Appendix C — Implicit linearization of hydraulic conductivities
An implicit linearization of hydraulic conductivities in the numerical elaboration of the Richards equation (Appendix D) requires expressions for the derivative of the conductivity to the pressure head:
Arithmetic mean:
\[ \frac{\partial K^{j+\kappa,\kappa,p}_{i-1/2}}{\partial h^{j+1,p}_{i-1}} = 0.5 \frac{\partial K^{j+1,p}_{i-1}}{\partial h^{j+1,p}_{i-1}} \tag{C.1}\]

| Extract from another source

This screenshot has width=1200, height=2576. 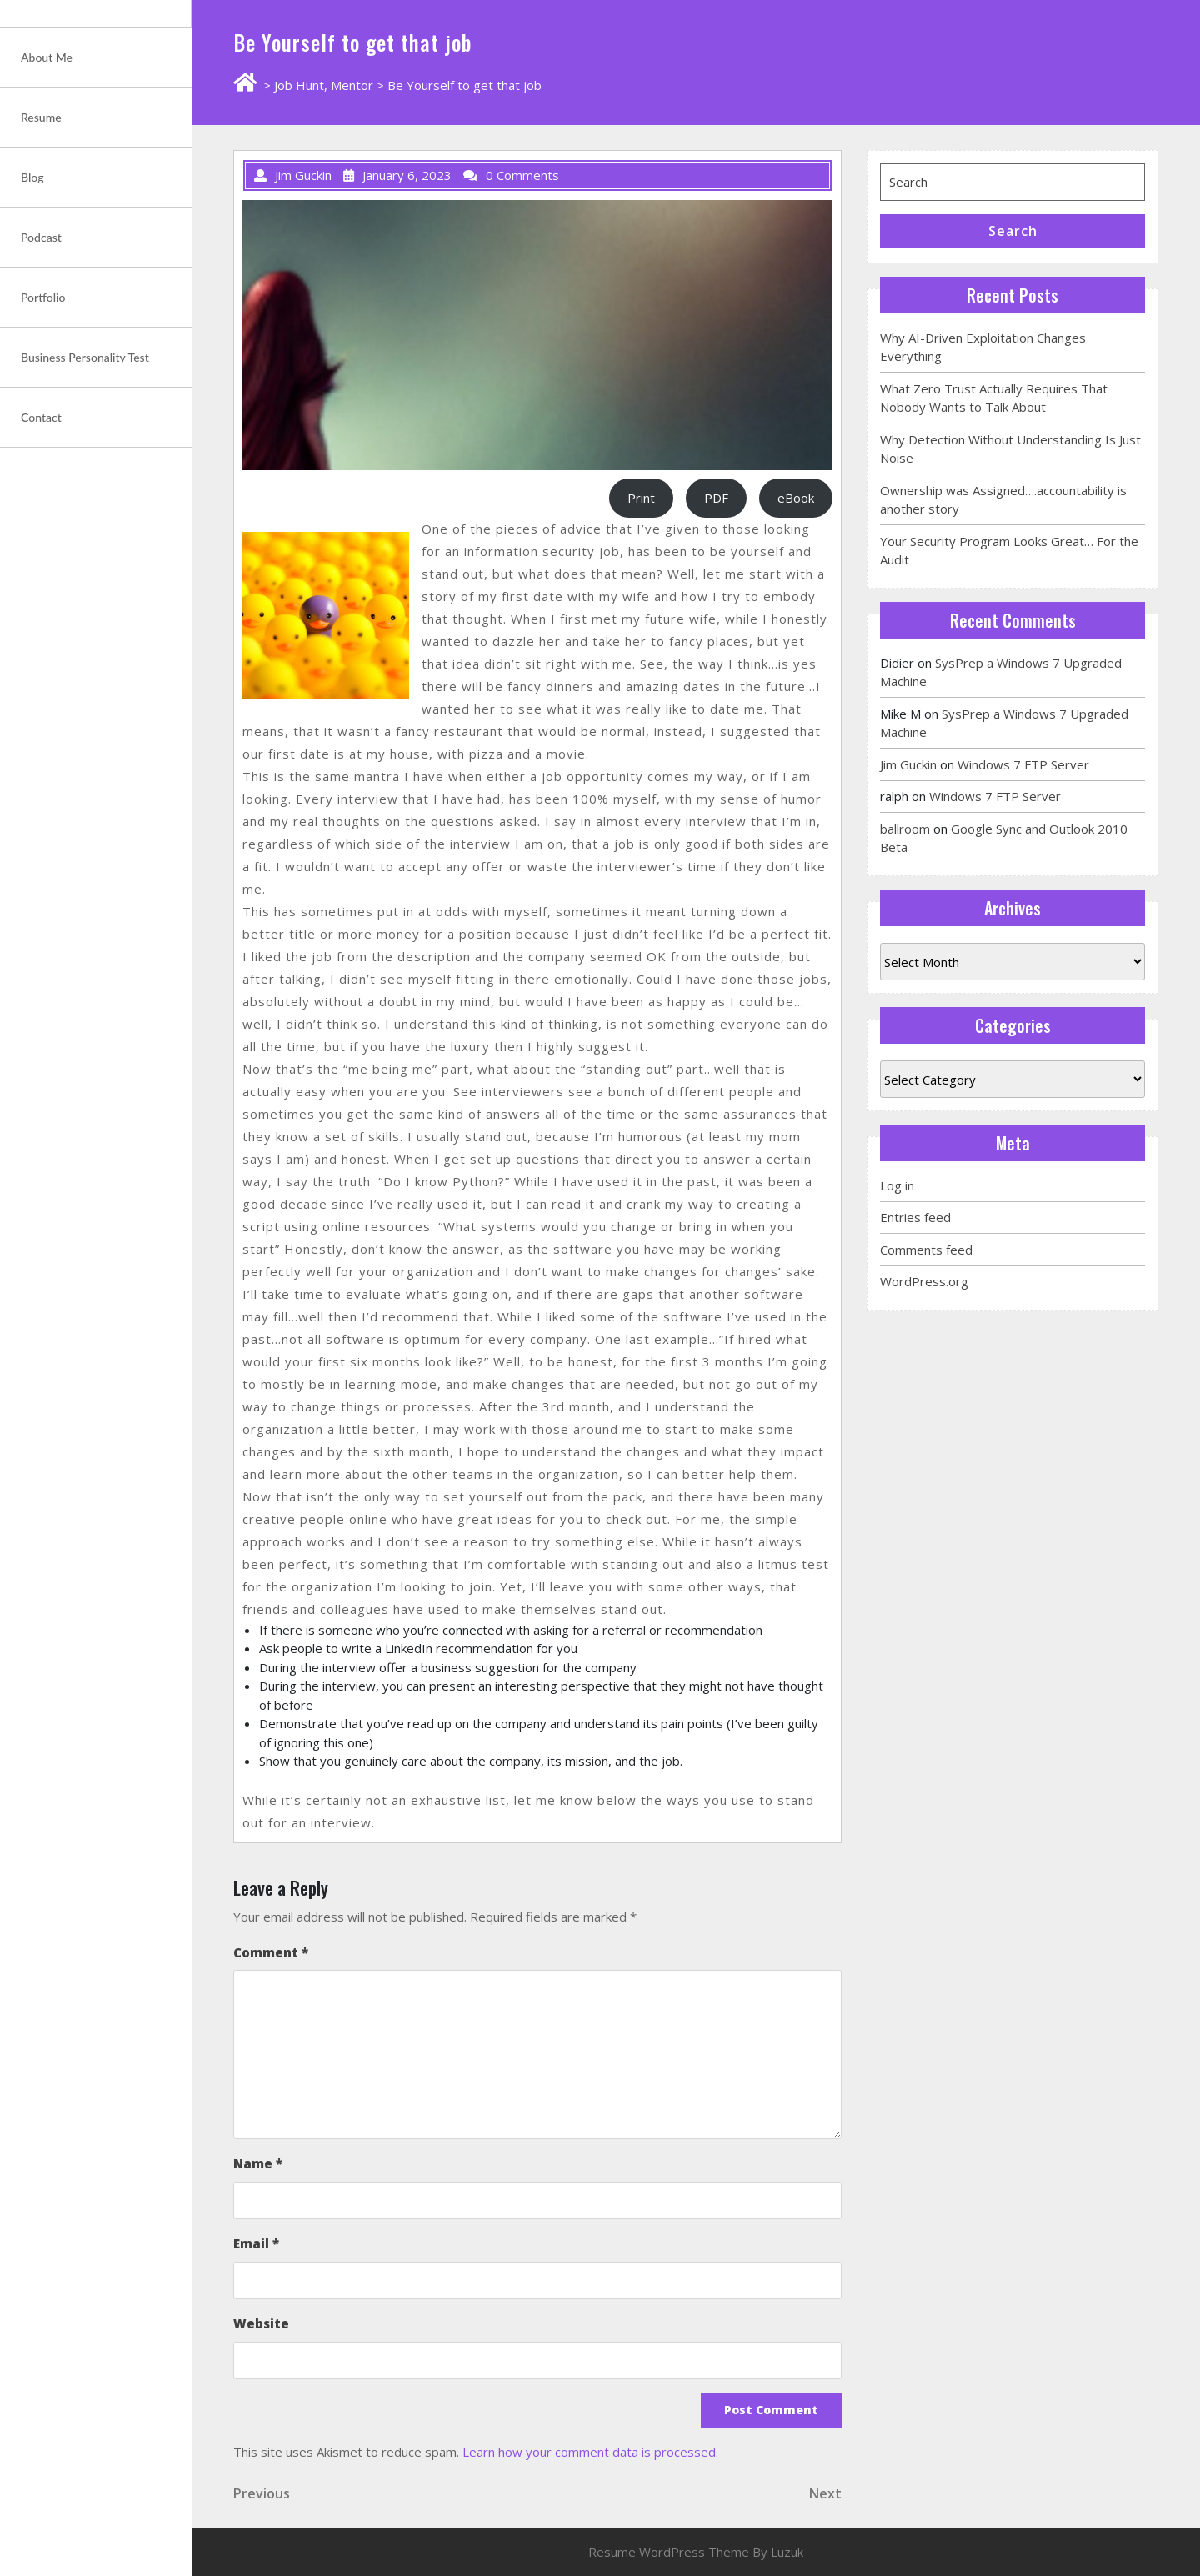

\[ \frac{K^{j+\kappa,\kappa p}_{i-1/2}} {\partial h^{j+1,p}_i} = 0.5 \frac{\partial K^{j+1,p}_i}{\partial h^{j+1,p}_{i}}\\ \tag{C.2}\]
Weighted arithmetic mean:
\[ \frac{\partial K^{j+\kappa,\kappa,p}_{i-1/2}}{\partial h^{j+1,p}_{i-1}} = \frac{\Delta z_{i-1}}{\Delta z_{i-1}+\Delta z_i} \frac{\partial K^{j+1,p}_{i-1}}{\partial h^{j+1,p}_{i-1}} \tag{C.3}\]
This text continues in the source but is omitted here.